*Your objective*. Quote exactly and only this range of lines in the data below: the line that holds "The width and height of the screenshot is (1200, 600)." to the line that holds "Given: Click the", both included.
*****
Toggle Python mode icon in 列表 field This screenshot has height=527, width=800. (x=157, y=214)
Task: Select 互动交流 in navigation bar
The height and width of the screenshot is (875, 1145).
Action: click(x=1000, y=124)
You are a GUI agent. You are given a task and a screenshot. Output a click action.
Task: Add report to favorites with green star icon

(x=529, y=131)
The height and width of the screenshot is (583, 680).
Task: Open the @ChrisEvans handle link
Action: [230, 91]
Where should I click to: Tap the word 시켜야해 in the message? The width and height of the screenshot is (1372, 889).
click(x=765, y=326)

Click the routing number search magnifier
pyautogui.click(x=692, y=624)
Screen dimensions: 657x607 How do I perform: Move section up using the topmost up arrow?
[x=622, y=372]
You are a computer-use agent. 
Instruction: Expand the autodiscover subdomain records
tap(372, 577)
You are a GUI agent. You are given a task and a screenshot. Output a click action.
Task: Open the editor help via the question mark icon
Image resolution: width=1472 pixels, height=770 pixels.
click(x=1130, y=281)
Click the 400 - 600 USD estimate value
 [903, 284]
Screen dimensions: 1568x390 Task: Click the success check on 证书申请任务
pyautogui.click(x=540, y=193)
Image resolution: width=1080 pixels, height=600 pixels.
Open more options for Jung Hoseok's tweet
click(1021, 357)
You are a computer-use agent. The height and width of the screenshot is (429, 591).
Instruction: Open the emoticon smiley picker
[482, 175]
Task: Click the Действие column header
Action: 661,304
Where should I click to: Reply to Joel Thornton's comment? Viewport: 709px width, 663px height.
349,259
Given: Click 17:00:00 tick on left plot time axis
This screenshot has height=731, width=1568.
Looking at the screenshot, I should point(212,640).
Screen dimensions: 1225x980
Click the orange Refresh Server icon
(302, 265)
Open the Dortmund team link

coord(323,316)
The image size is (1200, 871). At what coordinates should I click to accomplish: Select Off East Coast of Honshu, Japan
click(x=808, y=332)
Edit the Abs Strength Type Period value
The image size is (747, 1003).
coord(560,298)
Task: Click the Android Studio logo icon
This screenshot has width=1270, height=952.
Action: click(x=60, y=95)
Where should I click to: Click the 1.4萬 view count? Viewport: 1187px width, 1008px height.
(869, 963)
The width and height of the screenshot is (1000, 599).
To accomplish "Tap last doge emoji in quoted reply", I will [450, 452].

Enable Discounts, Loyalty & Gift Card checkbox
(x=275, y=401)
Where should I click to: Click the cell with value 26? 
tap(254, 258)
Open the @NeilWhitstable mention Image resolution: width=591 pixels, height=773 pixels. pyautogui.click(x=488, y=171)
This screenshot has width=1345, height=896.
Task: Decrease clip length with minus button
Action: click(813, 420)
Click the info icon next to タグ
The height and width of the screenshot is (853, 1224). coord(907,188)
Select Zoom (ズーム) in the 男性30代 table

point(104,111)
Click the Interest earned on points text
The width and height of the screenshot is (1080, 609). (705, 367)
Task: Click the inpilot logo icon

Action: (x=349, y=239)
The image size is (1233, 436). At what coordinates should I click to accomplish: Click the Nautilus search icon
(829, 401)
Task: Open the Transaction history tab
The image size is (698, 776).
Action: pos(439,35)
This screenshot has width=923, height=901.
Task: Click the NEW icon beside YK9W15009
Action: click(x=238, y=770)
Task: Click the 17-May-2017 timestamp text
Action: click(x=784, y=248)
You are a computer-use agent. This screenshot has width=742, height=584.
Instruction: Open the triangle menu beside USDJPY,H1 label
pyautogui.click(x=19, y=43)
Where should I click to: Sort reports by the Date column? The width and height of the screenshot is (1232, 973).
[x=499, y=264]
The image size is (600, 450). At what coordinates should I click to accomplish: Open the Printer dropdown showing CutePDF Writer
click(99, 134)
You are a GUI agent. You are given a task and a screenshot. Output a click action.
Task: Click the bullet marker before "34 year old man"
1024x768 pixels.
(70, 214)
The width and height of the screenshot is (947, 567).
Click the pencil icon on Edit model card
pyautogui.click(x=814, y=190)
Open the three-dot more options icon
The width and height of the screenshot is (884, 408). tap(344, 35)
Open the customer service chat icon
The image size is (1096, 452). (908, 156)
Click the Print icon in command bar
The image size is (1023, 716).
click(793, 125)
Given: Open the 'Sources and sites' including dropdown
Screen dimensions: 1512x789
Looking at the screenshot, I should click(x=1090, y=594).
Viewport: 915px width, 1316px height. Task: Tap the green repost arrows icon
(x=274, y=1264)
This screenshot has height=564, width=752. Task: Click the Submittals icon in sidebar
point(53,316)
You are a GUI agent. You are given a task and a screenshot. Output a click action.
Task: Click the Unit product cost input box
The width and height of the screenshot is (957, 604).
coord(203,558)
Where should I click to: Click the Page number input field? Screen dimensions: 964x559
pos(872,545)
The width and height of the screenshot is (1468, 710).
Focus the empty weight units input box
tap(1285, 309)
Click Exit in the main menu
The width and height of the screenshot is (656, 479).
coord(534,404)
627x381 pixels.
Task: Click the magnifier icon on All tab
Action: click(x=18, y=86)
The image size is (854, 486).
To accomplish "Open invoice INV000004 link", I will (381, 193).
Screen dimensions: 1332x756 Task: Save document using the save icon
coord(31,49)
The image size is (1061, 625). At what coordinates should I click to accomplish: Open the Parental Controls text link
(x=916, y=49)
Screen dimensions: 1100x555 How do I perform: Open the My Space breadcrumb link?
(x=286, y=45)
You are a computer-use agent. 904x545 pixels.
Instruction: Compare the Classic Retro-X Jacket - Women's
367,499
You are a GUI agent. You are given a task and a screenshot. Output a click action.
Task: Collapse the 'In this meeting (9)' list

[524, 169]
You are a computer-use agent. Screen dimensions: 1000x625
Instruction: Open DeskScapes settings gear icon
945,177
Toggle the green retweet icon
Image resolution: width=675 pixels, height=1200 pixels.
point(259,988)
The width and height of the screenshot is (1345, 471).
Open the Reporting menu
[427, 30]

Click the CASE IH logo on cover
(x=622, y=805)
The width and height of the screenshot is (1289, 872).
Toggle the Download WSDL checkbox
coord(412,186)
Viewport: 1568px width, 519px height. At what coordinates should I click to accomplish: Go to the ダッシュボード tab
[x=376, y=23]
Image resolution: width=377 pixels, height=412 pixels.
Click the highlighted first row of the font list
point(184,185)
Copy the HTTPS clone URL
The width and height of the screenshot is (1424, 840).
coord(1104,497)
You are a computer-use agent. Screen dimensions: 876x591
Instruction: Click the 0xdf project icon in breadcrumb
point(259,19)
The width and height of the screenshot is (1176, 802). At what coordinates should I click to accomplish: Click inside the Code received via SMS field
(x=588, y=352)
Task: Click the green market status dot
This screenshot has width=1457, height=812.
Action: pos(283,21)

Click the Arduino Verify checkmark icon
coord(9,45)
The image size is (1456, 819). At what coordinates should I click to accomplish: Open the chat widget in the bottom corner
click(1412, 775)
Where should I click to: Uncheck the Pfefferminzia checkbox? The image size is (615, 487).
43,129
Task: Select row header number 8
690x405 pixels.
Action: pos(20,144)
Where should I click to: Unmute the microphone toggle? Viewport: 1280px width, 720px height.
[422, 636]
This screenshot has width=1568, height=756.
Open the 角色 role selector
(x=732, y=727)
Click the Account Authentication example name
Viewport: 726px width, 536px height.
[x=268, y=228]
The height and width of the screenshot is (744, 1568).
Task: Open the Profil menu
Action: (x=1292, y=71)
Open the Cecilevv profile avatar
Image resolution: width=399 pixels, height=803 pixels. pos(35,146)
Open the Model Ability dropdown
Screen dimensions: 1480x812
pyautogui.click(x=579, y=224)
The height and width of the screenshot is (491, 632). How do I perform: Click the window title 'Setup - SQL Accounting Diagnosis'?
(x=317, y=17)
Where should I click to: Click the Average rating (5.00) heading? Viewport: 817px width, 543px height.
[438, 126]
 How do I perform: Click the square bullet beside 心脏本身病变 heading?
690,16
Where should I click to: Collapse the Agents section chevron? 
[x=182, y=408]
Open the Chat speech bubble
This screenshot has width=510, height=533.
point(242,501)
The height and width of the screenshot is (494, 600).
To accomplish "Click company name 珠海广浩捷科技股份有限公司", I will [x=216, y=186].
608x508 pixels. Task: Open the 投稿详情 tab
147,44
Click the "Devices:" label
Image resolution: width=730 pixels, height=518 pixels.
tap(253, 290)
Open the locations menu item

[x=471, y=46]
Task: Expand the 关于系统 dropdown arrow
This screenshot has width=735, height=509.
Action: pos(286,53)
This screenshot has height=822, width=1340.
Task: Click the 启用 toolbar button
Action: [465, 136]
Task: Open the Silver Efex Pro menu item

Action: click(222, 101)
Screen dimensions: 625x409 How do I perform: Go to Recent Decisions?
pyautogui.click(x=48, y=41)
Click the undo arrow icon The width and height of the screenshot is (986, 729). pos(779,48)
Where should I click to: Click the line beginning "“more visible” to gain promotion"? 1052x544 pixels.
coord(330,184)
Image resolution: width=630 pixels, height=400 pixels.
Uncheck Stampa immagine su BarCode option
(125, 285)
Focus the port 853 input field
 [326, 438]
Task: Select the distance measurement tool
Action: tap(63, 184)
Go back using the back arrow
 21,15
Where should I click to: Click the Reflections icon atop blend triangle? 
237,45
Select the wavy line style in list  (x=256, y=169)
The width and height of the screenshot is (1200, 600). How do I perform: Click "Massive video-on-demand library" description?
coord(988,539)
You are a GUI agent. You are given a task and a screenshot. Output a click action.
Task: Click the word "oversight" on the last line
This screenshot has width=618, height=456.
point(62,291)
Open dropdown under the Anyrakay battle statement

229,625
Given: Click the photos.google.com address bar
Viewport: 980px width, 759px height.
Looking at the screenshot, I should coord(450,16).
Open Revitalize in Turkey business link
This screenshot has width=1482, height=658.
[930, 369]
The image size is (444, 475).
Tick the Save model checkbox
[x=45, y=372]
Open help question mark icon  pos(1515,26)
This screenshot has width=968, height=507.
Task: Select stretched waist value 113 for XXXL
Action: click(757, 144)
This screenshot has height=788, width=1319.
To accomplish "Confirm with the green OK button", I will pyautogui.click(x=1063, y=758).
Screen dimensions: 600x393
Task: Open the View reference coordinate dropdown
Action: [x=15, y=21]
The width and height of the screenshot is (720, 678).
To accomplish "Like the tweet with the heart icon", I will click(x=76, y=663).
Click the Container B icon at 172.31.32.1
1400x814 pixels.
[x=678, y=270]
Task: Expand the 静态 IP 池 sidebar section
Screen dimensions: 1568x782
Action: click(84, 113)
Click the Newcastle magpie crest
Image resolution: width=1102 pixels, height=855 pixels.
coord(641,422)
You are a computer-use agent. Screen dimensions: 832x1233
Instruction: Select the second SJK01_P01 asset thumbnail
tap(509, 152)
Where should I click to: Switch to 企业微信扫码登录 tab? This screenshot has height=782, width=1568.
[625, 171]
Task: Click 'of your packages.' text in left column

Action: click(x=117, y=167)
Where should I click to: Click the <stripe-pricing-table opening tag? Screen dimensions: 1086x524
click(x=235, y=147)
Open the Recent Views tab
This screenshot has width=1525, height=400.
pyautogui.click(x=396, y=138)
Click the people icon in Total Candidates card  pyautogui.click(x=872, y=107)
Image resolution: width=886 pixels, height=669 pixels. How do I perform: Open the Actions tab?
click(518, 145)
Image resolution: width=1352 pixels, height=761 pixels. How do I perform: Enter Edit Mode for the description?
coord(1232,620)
*****
*Output for this task*.
The width and height of the screenshot is (1200, 600). How do I perform: Click "Massive video-on-demand library" description?
coord(988,539)
You are a GUI agent. You are given a task and a screenshot. Output a click action.
Task: Click the word "oversight" on the last line
This screenshot has width=618, height=456.
point(62,291)
Open dropdown under the Anyrakay battle statement

229,625
Given: Click the photos.google.com address bar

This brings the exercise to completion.